The president refuses to negotiate. Tess devises an alternate plan and goes to William Keyes, threatening that a DNA test proving Adam is her father would derail Keyes's political ambitions. Keyes corrects her: Adam met Ivy after Tess was born. Tess's father was Keyes's younger son Tommy, who enlisted in the military and died. Recognizing Tess as his only grandchild, Keyes secures a pardon from Arizona's governor in exchange for weekly dinners, a trust fund, and Tess adding Keyes to her last name.


Kostas takes Ivy and a bomb to the Washington Monument. When word of the pardon reaches him, he releases Ivy and surrenders unarmed, only to be shot dead by an unidentified shooter, ensuring he can never testify. Ivy is eventually released from government seclusion. That night she confesses everything to Tess: She loved Tommy Keyes, let her parents raise Tess at seventeen, and stopped calling not to protect Tess but to protect herself from the pain. Tess tells Ivy she does not know what Ivy is to her yet, but all she needs right now is for Ivy to be alive.
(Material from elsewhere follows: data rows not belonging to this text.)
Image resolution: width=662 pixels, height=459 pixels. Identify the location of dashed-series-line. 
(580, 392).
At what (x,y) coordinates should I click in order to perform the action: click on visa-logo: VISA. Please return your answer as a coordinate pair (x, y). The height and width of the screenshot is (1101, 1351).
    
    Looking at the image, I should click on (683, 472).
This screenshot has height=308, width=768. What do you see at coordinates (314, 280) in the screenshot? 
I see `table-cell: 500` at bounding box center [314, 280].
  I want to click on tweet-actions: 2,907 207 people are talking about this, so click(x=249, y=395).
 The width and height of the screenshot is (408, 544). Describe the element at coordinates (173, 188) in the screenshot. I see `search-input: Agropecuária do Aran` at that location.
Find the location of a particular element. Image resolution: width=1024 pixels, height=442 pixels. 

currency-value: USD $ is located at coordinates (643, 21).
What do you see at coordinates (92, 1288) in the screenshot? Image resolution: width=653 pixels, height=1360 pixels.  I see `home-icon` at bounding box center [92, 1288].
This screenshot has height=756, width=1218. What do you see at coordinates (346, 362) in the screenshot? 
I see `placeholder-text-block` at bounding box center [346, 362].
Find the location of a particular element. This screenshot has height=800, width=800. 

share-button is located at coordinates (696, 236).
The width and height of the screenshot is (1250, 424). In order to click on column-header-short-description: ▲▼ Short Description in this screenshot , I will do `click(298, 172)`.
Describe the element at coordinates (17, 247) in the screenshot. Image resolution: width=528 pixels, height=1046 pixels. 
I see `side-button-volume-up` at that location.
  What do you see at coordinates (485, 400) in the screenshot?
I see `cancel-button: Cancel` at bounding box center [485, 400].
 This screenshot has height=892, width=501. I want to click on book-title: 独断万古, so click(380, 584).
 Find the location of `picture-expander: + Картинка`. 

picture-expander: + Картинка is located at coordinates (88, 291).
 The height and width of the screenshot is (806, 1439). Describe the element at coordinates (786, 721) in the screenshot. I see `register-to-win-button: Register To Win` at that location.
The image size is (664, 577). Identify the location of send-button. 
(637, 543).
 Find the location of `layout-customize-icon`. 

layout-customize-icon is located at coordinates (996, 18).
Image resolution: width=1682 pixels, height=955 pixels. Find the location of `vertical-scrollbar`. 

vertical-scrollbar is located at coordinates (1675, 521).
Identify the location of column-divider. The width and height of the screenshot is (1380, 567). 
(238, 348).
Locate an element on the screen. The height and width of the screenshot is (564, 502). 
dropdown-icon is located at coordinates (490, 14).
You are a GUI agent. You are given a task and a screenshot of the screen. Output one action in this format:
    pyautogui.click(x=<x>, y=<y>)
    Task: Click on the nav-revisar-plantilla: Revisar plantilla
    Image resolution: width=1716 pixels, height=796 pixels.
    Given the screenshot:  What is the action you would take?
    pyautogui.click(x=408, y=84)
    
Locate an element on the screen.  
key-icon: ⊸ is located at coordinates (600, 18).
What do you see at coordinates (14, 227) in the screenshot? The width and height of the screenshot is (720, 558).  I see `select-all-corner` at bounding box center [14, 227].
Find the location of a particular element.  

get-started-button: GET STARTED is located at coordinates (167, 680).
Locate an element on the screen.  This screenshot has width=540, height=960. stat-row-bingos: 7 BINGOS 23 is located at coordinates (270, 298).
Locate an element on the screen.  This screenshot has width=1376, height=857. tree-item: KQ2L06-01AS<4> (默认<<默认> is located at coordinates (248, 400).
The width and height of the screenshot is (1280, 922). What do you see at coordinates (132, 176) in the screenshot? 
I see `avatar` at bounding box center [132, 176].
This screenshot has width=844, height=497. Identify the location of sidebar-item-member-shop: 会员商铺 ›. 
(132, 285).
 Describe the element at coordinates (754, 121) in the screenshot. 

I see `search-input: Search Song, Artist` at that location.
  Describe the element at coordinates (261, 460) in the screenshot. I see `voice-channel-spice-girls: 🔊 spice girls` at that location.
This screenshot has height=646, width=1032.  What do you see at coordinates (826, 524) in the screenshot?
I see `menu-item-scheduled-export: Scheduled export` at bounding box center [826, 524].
In the final scene, Ivy stares at photographs of the dead conspirators, questioning why an unarmed, surrendering man was shot. A notebook contains a list of suspects; Tess glimpses William Keyes's name before Ivy closes it. The next day at school, William Keyes arrives in a limousine, publicly claiming Tess as his granddaughter. Tess, aware that her new grandfather's name sits on Ivy's suspect list, settles into the car and accepts the bargain she struck to save the person she loves most.